**SUPPLIED PASSAGE**
The use of electrons for crystallography was discovered only a few decades after the work of von Laue and the Braggs. Unlike X-ray crystallography, inorganic, organic, and biological electron crystallography were developed rather independently. Until about 2000, electron crystallography in all three fields was essentially two dimensional: mostly thin layers were investigated. This changed with the work of the groups of Ute Kolb (Uni Mainz) and of Xiaodong Zou/Sven Hovmoeller (Uni Stockholm), who produced first results in 3D electron
crystallography based on the classial rotation method. This and similar developments have their origin in the material sciences, blended with elements from the rotation method.

**ACTIONS TO TAKE**
1) List the three fields of electron crystallography that the passage on electron crystallography says were developed rather independently.
2) Extend the passage on electron crystallography by writing what comes after its last sentence.
The records after this passage are not needed for any of the tasks.

**DATA FOR ANALYSIS**

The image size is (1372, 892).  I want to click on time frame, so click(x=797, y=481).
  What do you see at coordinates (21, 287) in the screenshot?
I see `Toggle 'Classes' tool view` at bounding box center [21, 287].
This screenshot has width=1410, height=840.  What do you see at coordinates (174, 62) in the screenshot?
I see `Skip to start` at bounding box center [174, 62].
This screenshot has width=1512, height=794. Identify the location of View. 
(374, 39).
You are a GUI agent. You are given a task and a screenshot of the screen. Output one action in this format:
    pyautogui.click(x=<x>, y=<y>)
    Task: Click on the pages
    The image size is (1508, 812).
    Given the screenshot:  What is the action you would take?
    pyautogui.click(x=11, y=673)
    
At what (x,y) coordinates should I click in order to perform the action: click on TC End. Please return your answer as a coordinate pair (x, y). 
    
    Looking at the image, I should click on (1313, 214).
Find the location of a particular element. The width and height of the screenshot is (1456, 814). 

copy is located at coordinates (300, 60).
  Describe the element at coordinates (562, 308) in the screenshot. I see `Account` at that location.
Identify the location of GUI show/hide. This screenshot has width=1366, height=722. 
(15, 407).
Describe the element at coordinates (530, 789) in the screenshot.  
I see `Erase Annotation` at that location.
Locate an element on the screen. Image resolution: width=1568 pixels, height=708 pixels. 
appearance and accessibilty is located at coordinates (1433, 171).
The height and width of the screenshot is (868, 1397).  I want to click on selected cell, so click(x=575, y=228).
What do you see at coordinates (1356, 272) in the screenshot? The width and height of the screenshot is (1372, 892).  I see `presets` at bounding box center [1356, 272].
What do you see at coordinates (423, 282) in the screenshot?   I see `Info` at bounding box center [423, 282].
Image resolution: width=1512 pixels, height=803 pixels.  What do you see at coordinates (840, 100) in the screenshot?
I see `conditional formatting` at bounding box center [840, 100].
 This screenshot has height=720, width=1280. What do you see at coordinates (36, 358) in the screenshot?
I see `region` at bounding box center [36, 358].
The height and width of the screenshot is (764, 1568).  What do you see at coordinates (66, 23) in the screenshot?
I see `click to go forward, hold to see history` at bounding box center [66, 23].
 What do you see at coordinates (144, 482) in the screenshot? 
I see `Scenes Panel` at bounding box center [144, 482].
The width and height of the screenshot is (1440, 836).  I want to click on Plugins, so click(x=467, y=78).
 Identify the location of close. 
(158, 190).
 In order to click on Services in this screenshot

**EXPECTED OUTPUTS**
1) Inorganic, organic, and biological electron crystallography.

2)
Single Crystal 3D Electron crystallography of organic and macromolecular compounds benefits greatly from the developments in X-ray crystallography.  E.g. profile fitting and data scaling are concepts that are unusual in the crystallography of material science. For electron diffraction, these concepts reduce the impact of dynamic scattering. My work has focused on the methods development of electron crystallography with the perspective from structural chemistry. Modern X-ray integration software like XDS, SAINT, and DIALS bring new aspects into the field of electron crystallography. These programs produce reliable structures from crystals that are minute compared to samples used in X-ray crystallography.  This talk will present the results of the nanoArgovia project "A3EDPI". We mounted a DECTRIS EIGER detector onto a transmission
electron microscope and ensured fast and reliable determination of those parameters required for data processing with XDS. With this setup we created a prototype electron diffractometer. We determined the new structure of a methylene blue derivative, and extracted the structure of paracetamol out of the powder of Grippostad, taken to the TEM directly from the pharmacy. I will also present two newly developed types of sample support that overcome the missing wedge problem.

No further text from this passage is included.